You are referring to this stuff here?:
http://www.petsmart.com/product/index.j ... Id=2752978

Looks like something good for the short term. I got this stuff yesterday:
http://www.petsmart.com/product/index.j ... lmdn=Brand

Doesn't look as good as A/D but not bad nutrient and consistency seems more paste-like which
is what she'll need for the syringe.

Just a side note: normally we feed our cats Purina One - Urinary Tract care pellets. They all seem to like it and I like the idea of a hard food helping to scrape tartar off their teeth.

Our girl is old and has bad teeth so I think she may be the one we have to keep on soft food the rest of her days with us.

I'll let you know if syringe feeding kick-starts her appetite so she's eating on her own.


----------



## jusjim (Jun 30, 2009)

A number of years ago I was feeding a stray. I can't remember all the details, but I started out feeding dry, and for some reason switched to canned. I would scoop a lump of food into a dish for him. Then I noticed that he was just nibbling at the top of it and I thought he'd gone off of it. Then I noticed that his fangs were missing (maybe other teeth as well) and that he had to try to grasp his food with his lips. I switched to a small chunk senior's dinner and he seemed to be able to pick this up. Again I can't recall why, but I also swithched to small amounts five times a day, but he was being fed outdoors and an food left out was grabbed by crows of raccoons. Maybe you can hand feed small pieces without resorting to a syringe.

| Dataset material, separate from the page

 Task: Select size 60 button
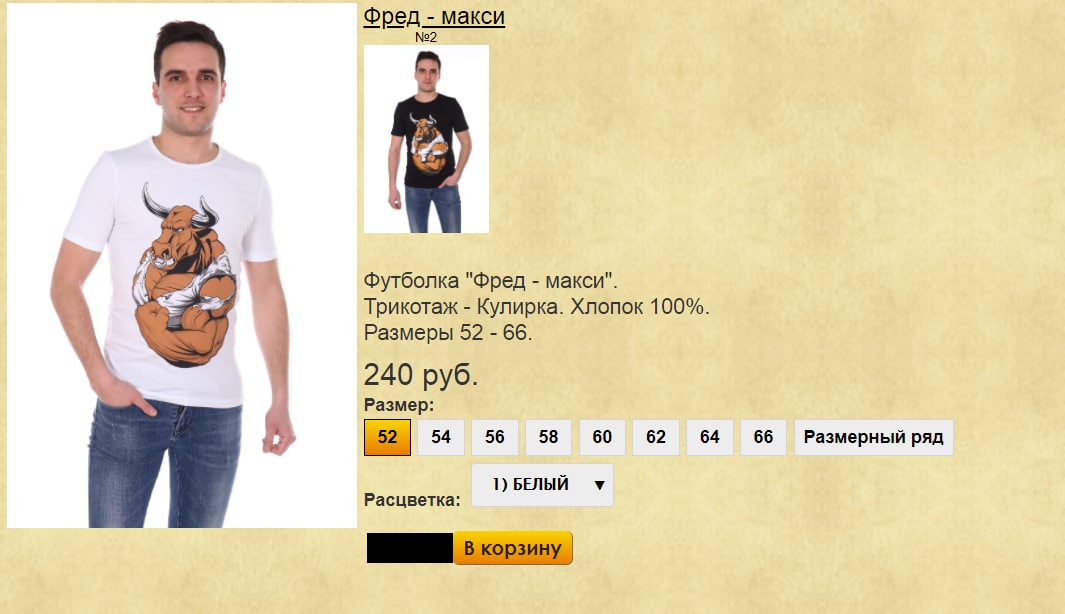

Don't know if this information will be of any help.


----------



## Vespa (Nov 2, 2009)

I got real lucky this afternoon! I started by trying to put a little in her mouth with my finger. She dropped a little out of her mouth but seemed to eat the rest. Then she finally started really sniffing the food in the container and then started licking it and then started munching it down!

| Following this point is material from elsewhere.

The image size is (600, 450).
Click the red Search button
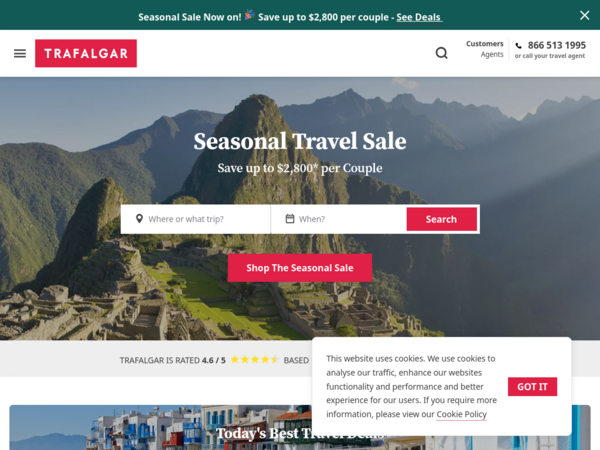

I let her eat about 1/3 worth of the can and then took it away and put the lid back on and put it back in the 'fridge for later. I didn't want her eating too much after such a long period away from all food. In a couple hours she'll get about half of the remainder and if she's still hungry at about 7 or 8pm I'll let her have whatever she wants unless she hurls it up.

I'm so relieved and happy. All I have to do now is keep her on this track and make sure she doesn't appear to have infection start in her fang socket. I felt really bad for her when I first saw that tooth laying on the floor. I just hope she gets her strength back.


----------



## Jeanie (Jun 18, 2003)

That's good news! 

I would recommend canned food as her regular diet. It is my understanding that dry food does nothing for cats' teeth. Of course, you can feed both, but since cats are carnivores, canned food is more natural.


----------



## Vespa (Nov 2, 2009)

I agree Jeanie. Those sharp teeth aren't meant for carrots (unbelievable they put that in wet food!).

She really wants to go for the hard pellets. I separated her again this morning but she didn't have much
interest in the wet food. On the bright side, she seems to have much more pep and was running around
like her old self.

I think eventually she'll prefer the wet food. I just have to pick the best food for her that I can without breaking the bank.


----------